Стены были выкрашены зеленым купоросом; с потолка спускалась бронзовая люстра с гранеными стеклышками. На полу лежали мягкие тропинки. Венские стулья, два ломберных стола, несколько благочестивых гравюр на стенах и китайский розан в зеленой кадушке дополняли картину. Сам о. Крискент – низенький, юркий старичок, с жиденькими косицами и тоненьким разбитым тенорком, – принадлежал к симпатичнейшим представителям того типа батюшек, который специально выработался на уральских горных заводах, где священники обеспечены известным жалованьем, а потом вращаются в более развитой среде, чем простые деревенские попы. Ходил о. Крискент маленькими торопливыми шажками, неожиданно повертывался на каблуках и имел странную привычку постоянно расстегивать и застегивать пуговицы своего подрясника, отчего петли обнашивались вдвое скорее, чем бы это следовало. Маленькая головка о. Крискента, украшенная редкими волосиками с проседью и таковой же бородкой, глядела кругом проницательными темными глазками, которые постоянно улыбались, – особенно когда из гортани о. Крискента вырывался короткий неопределенный смешок. Сам по себе батюшка был ни толст, ни тонок, а так себе – середка на половине. Жил он в своем домике старым бездетным вдовцом, каких немало попадается среди нашего духовенства. Тот запас семейных инстинктов, которыми природа снабдила о. Крискента, он всецело посвятил своей пастве, ее семейным делам, разным напастям и невзгодам интимного характера. Благочестивые старушки вроде Татьяны Власьевны очень любили иногда завернуть к о. Крискенту и покалякать со стариком от свободности о разных сомнительных предметах, тем более что о.
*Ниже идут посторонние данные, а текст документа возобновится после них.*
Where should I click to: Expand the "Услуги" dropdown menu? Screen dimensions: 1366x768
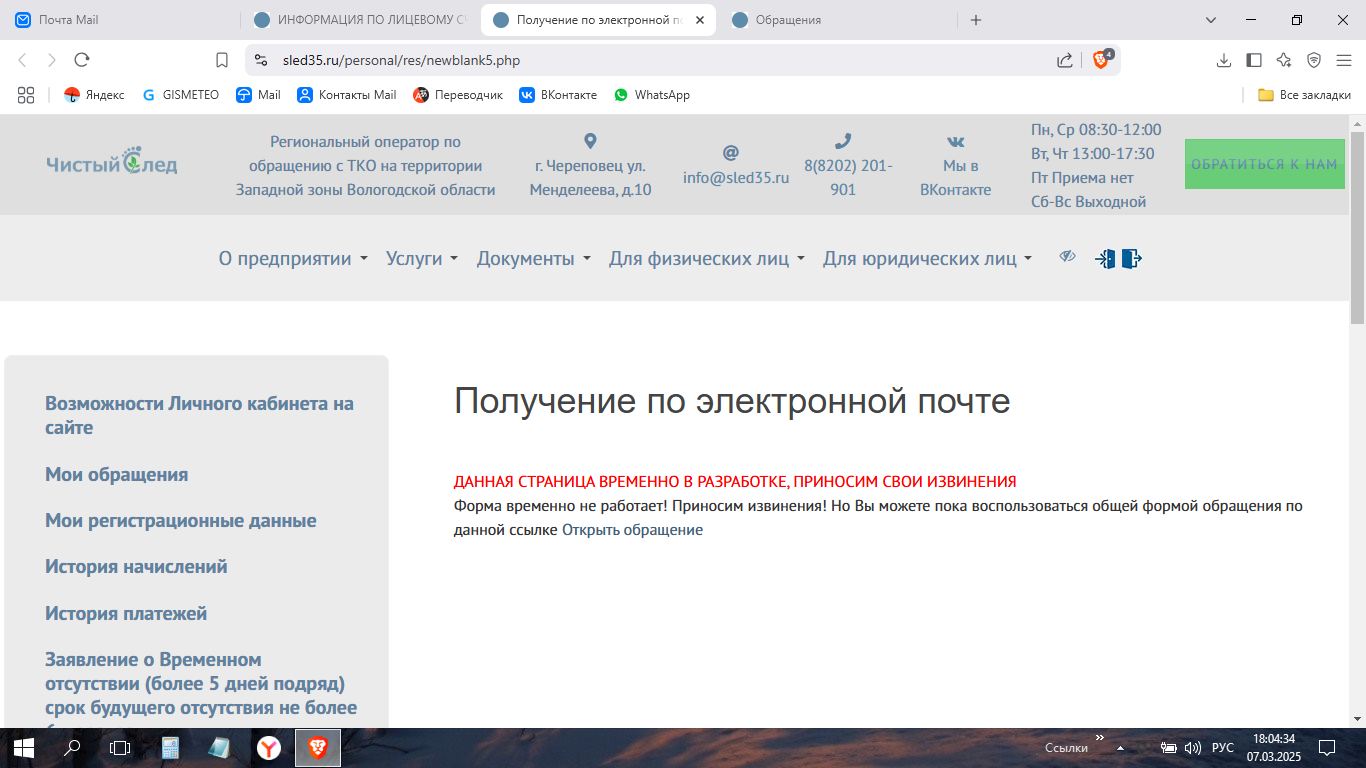422,259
Крискент в совершенстве владел даром разговаривать с женщинами. Он никогда не употреблял резких выражений, как это иногда делают слишком горячие ревнители-священники, когда дело коснется большого греха, но вместе с тем он и не умалял проступка; затем он всегда умел вовремя согласиться – это тоже немаловажное достоинство. Наконец, вообще в о. Крискенте привлекал неотразимо к себе тот дух общего примирения и незлобия, какой так обаятельно действует на женщин: они уходили из его домика успокоенные и довольные, хотя, собственно, о. Крискент никогда ничего не говорил нового, а только соглашался и успокаивал уже одним своим видом. Роль этого добродушного человека, в сущности, сводилась к тому, что он, как некоторые механические приспособления, собственной особой устранял и смягчал разные неизбежные житейские столкновения, углы и диссонансы.
– Садитесь, Татьяна Власьевна… Ну, как вы поживаете? – говорил о. Крискент, усаживая свою гостью на маленький диванчик, обитый зеленым репсом. – Все к вам собираюсь, да как-то руки не доходят… Гордея-то Евстратыча частенько вижу в церкви.
– А я пришла к вам по делу, отец Крискент… – заговорила Татьяна Власьевна, поправляя около ног свой кубовый сарафан. – И такое дело, такое дело вышло – дня два сама не своя ходила. Просто места не могу себе найти нигде.
– Так, так… Конечно, бывают случаи, Татьяна Власьевна, – мягко соглашался о. Крискент, расправляя свою бородку веером. – Человек предполагает – Бог располагает. Это уж не от нас, а свыше. Мы с своей стороны должны претерпевать и претерпевать… Как сказал апостол: «Претерпевый до конца, той спасен будет…» Именно!
Поместившись в другом углу дивана, о. Крискент внимательно выслушал все, что ему рассказала Татьяна Власьевна, выкладывавшая свои сомнения в этой маленькой комнатке всегда с особенной охотой, испытывая приятное чувство облегчения, как человек, который сбрасывает с плеч тяжелую ношу.
– Чего же вы хотите, то есть, собственно, что вас смущает? – спрашивал о. Крискент, когда Татьяна Власьевна рассказала все, что сама знала о жилке и о своем последнем разговоре с сыном.